Among those with hemorrhagic stroke (n=78), hypertension (58%), psychosocial stress (74%) and low fruit consumption (54%) were common but did not differ between PWH and HIV- individuals in multivariable models (Figure 1).
Discussion
To our knowledge, this is among the largest studies evaluating stroke risk factors by HIV serostatus in the ART era in SSA. We found significant differences in the traditional and psychosocial risk factor profiles between PWH and HIV- individuals with ischemic stroke in Uganda. For example, PWH with ischemic stroke had higher odds of alcohol consumption, hypertriglyceridemia, and depression. By contrast HIV- persons with ischemic stroke were older, had a higher prevalence of arrhythmia, and had evidence to suggest poor dietary habits. These findings indicate that the optimal approach to ischemic stroke prevention in this region may differ based on HIV serostatus. Amongst those with hemorrhagic stroke, stroke risk factors occurred at similar rates, with hypertension being the most common, suggesting that a similar approach to hemorrhagic stroke prevention, such as detection and management of hypertension, could be effective in both groups. Several prior studies have established that hypertension is the most common cause of hemorrhagic stroke in SSA.2,3
Traditional cardiovascular risk factors viz., hypertension, diabetes, low HDL and smoking were prevalent in both PWH and HIV- persons with stroke and were similarly common in both groups with ischemic stroke. Unlike our data, prior studies in the region have shown that hypertension is more common in HIV- stroke persons when compared to PWH.4,5 However, we analyzed ischemic stroke separately from hemorrhagic stroke and included a higher number of PWH, most of whom were on long-term ART. Therefore, our study might be more representative of risk factors for ischemic stroke among PWH in the ART era.
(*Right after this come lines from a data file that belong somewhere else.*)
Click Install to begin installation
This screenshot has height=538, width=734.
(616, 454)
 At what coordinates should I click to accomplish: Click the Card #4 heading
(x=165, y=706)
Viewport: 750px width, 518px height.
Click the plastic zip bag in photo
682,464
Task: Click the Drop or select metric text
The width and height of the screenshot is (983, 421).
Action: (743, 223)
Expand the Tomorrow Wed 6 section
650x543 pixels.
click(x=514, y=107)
Despite being on ART for several years, PWH in our study had a median CD4 count (214 cells/μL) that is substantially lower than national estimates in Uganda (500 cells/μL).6 This is consistent with prior studies indicating that a lower CD4 count might elevate stroke risk even in the absence of central nervous system opportunistic infections known to cause strokes, and further suggests that advanced disease and/or treatment failure might play a role in stroke pathogenesis, even in an era of widespread ART availability.7,8 Therefore, efforts to ensure that PWH have access to early care, and that those who are on treatment maintain virologic suppression and optimal CD4 cell recovery may contribute to stroke prevention. These data would also support that PWH presenting with stroke should be evaluated for HIV treatment failure.
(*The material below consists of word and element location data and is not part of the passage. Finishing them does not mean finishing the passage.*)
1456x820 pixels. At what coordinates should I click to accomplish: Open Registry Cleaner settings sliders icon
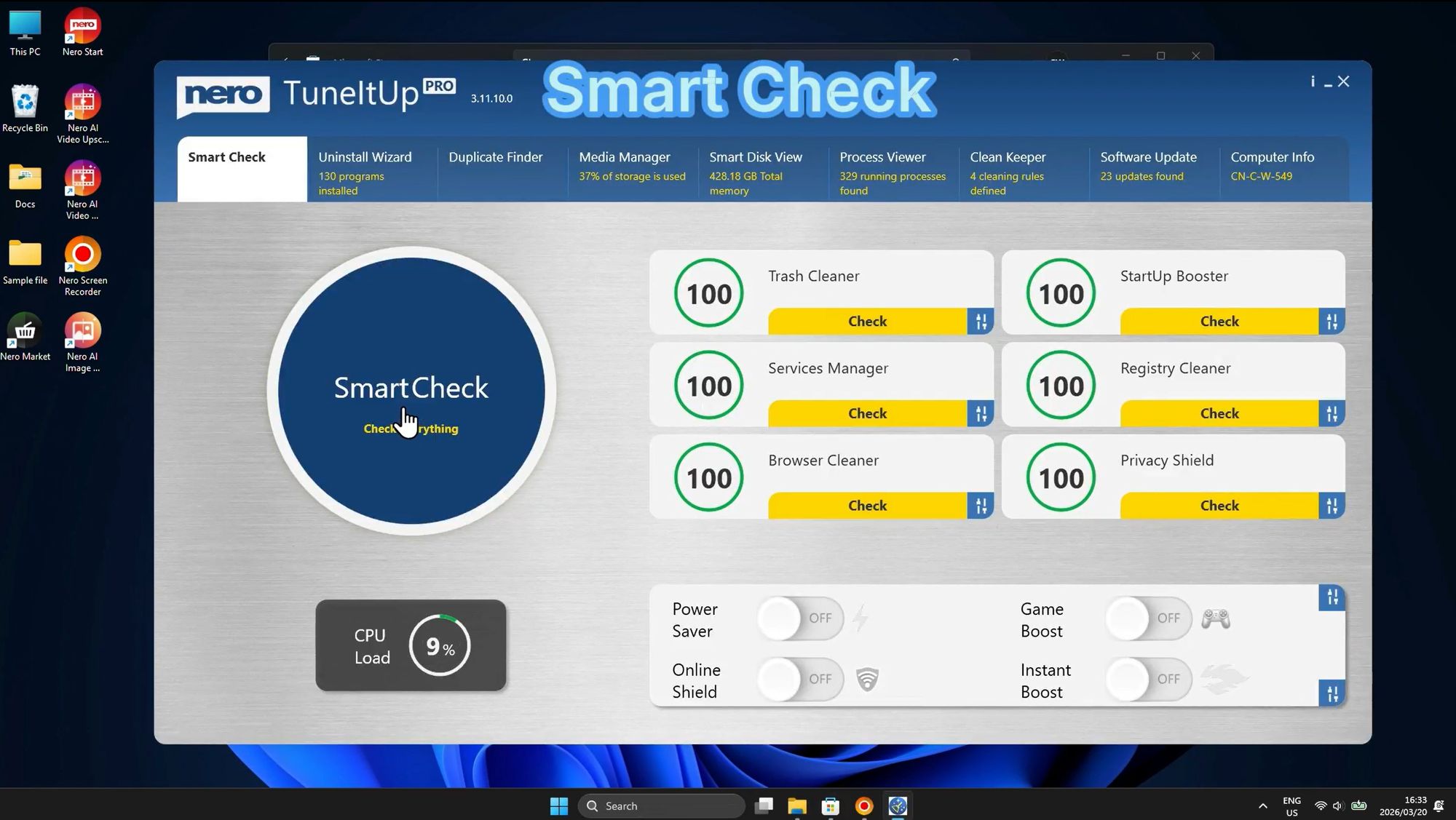click(x=1332, y=413)

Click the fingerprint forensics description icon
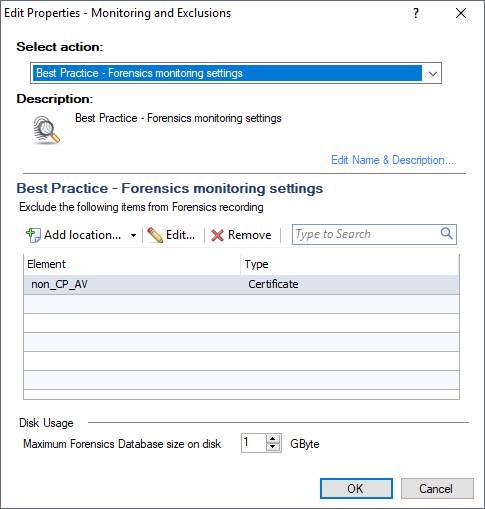(46, 130)
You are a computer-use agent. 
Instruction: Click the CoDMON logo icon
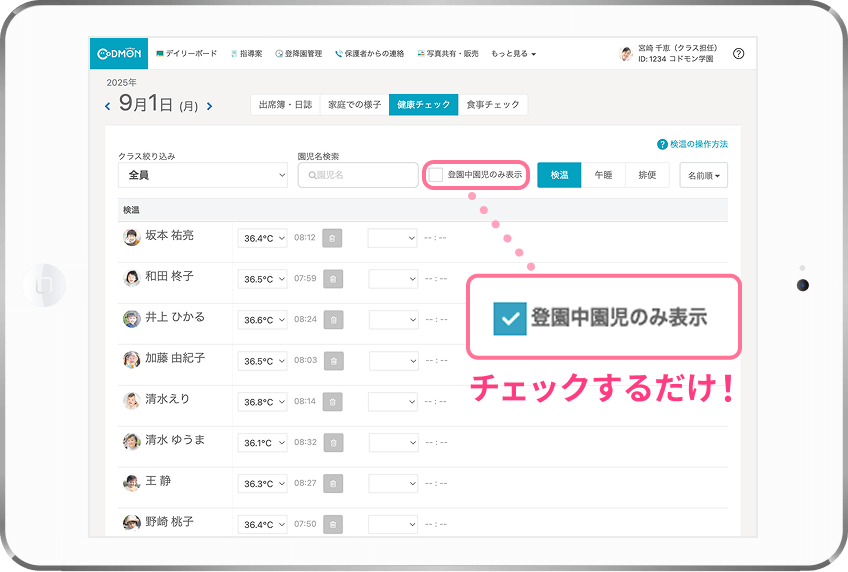pos(119,54)
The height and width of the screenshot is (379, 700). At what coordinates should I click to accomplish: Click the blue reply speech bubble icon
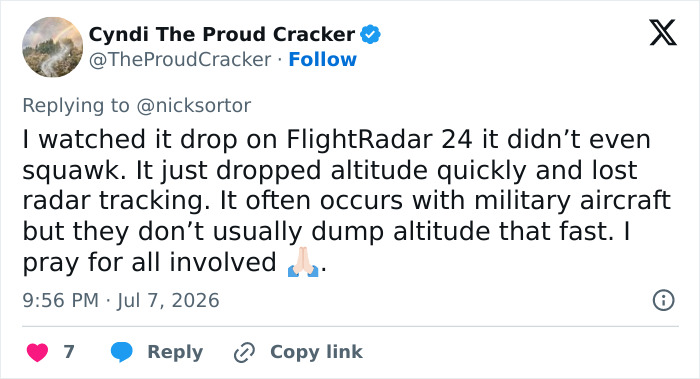(121, 352)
The median NIHSS score for all individuals in our cohort was 18 which is high. Unfortunately, it is not uncommon for patients with stroke presenting to hospitals in sub-Saharan Africa to have high NIHSS scores. This has been demonstrated in other regional studies from Tanzania9 and Madagascar10, among others. Our enrollment from tertiary referral facilities could partially explain this phenomenon as patients with severe strokes may be more likely to be referred from primary health centers to tertiary hospitals than patients with more mild strokes. Further, we included patients with intracerebral hemorrhage in the analysis for the NIHSS score which likely contributed to the higher median value because ICH patients tend to present with higher scores11.
The major limitations of our study include incomplete matching due to early cessation of study enrollment, and the lack of longitudinal design to more formally address causal associations between all risk factors and stroke incidence. Incomplete matching meant that there were more male participants amongst PWH with stroke than in HIV- participants, and we did not reach our intended sample size of matching 2 controls to every case. This could lead to confounding, including with regard to sex-based risk factors such as alcohol consumption. However, we controlled for gender in the multivariate model. Notably, our finding on alcohol consumption is similar to what has been found in one recent study from Botswana.5 We also did not collect data on adherence to ART or HIV viral load to determine their contributions to stroke. Psychosocial factors such as depression and stress screens can be prone to recall bias and imperfect validity, and should be interpreted with caution, considering these limitations. Lastly, our enrollment of participants at a tertiary referral facility could have led to referral bias as demonstrated by the high median NIHSS values at admission.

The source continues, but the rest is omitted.